From the data below, repeat exactly the lines from the line with "Click the Print" to the line with "Click the line", both included.

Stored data
= = = = =

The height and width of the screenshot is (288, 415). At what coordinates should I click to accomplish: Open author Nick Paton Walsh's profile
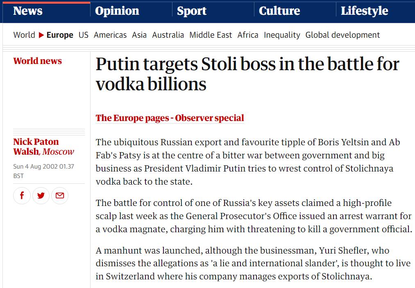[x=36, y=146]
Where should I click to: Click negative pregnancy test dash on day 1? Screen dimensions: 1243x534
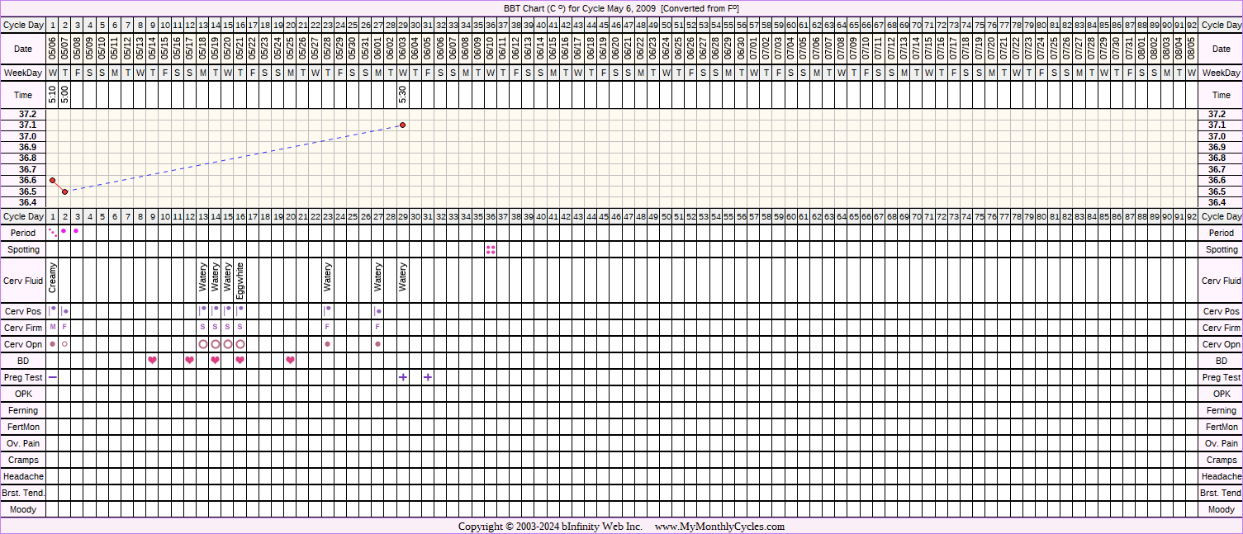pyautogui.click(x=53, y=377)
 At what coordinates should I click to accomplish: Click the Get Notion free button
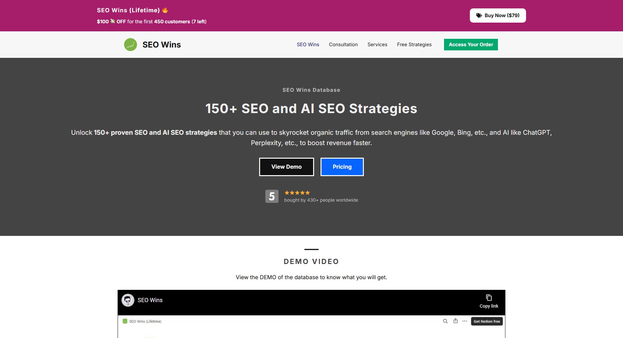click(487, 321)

= = = = =

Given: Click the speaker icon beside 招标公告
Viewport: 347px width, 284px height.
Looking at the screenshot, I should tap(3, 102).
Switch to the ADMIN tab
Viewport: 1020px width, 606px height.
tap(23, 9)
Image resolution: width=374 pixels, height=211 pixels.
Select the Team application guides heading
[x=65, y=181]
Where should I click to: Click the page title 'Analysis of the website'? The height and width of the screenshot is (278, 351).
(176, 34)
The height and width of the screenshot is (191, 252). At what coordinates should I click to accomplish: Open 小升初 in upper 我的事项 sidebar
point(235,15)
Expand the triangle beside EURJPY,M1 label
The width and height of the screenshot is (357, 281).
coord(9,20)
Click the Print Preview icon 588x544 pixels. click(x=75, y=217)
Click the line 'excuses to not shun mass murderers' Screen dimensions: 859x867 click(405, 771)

= = = = =

#### Finished exercise
Click the Print Preview icon 588x544 pixels. click(x=75, y=217)
Click the line 'excuses to not shun mass murderers' Screen dimensions: 859x867 click(405, 771)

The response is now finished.